Your instincts/intuition are fairly accurate here.

rel="me" rev="me" would be precisely semantically correct for a verified "me" relation link. However, HTML5 eliminated the author-problematic 'rev' attribute and thus this approach won't work.

Additionally, yes, making tags mean something thatn tags is too subtle and hacky.

Another way of thinking about this new form of 'me' relation is that a service could publish it to assert that the service itself has crawled the destination of the link and verified that there is a valid rel=me link back to the profile on the service, thus eliminating the need for clients of the service to do the crawling themselves.

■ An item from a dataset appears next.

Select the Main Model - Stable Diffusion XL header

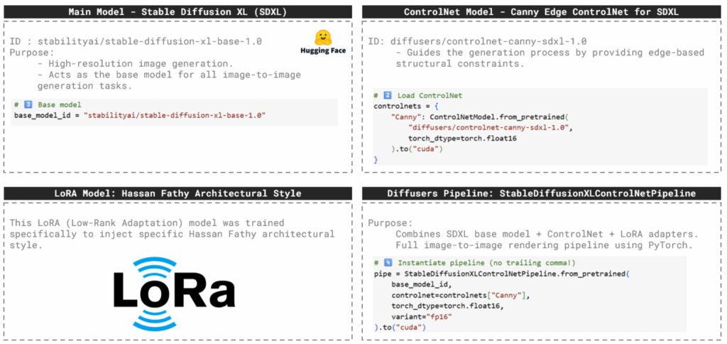coord(177,11)
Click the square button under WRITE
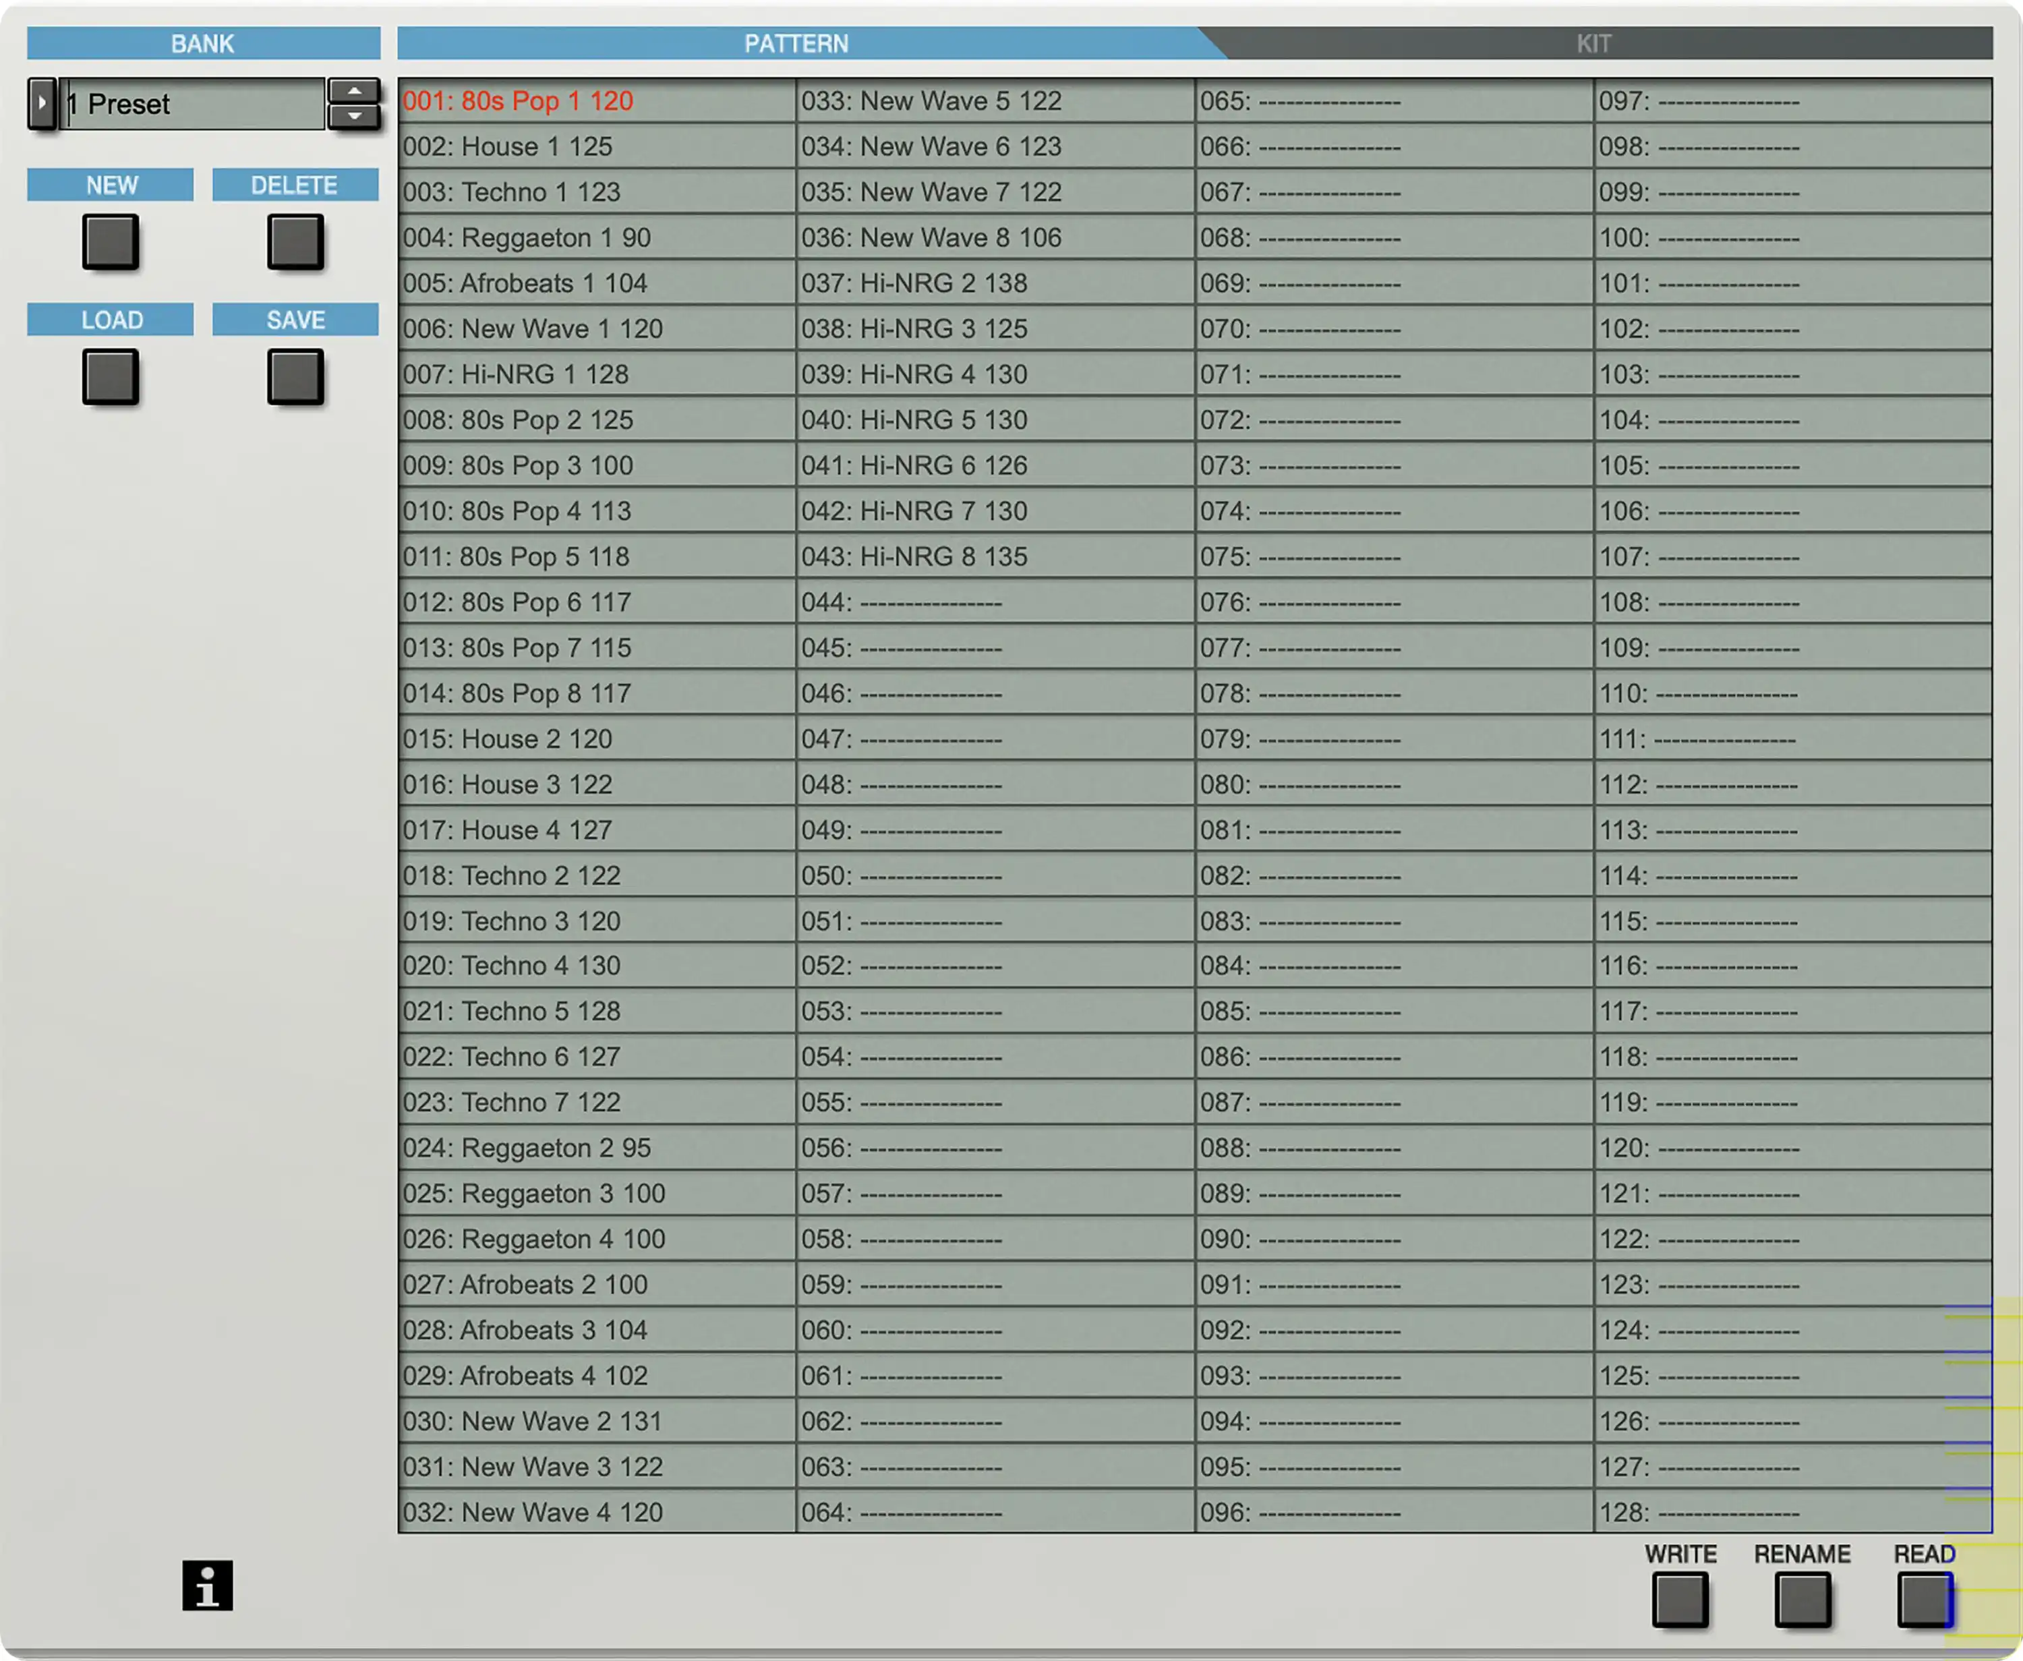This screenshot has height=1661, width=2023. [1681, 1599]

For that, something like:

<a href="http://inuus.com" rel="me me-verified">Paul

Could work, where we define the relation "me-verified" as meaning, this link over there is another URL for "me" and the current document/site/domain/service has verified that the destination site links back as well.

Of course anyone could make 'me-verified' claims, but this would work well for the 2nd party case, e.g.

1. on Twitter (the 1st party) a user (2nd party) configures their profile to link to their personal site/URL. Twitter automatically adds rel="me" to the link (this works on numerous, dozens, likely hundreds of such services today[1]).

2. The user (1st party) then changes their personal site/URL to have a rel-me link to their Twitter profile URL (users with their own domains typically already have a link to their Twitter profile so all they do as is add rel="me" to that hyperlink, or configure it in their CMS e.g. WordPress to do so).

3. Twitter at some point either passively crawls the user's personal site/URL, or does so triggered by the user clicking a "Verify me" button on their profile (insert your favorite UX here).

4. Then assuming Twitter finds the proper rel-me link at the user's personal site/URL, Twitter updates the link from the user's Twitter profile to have a rel="me me-verified".

Is that a reasonable re-expression of the use-case you're looking for Paul?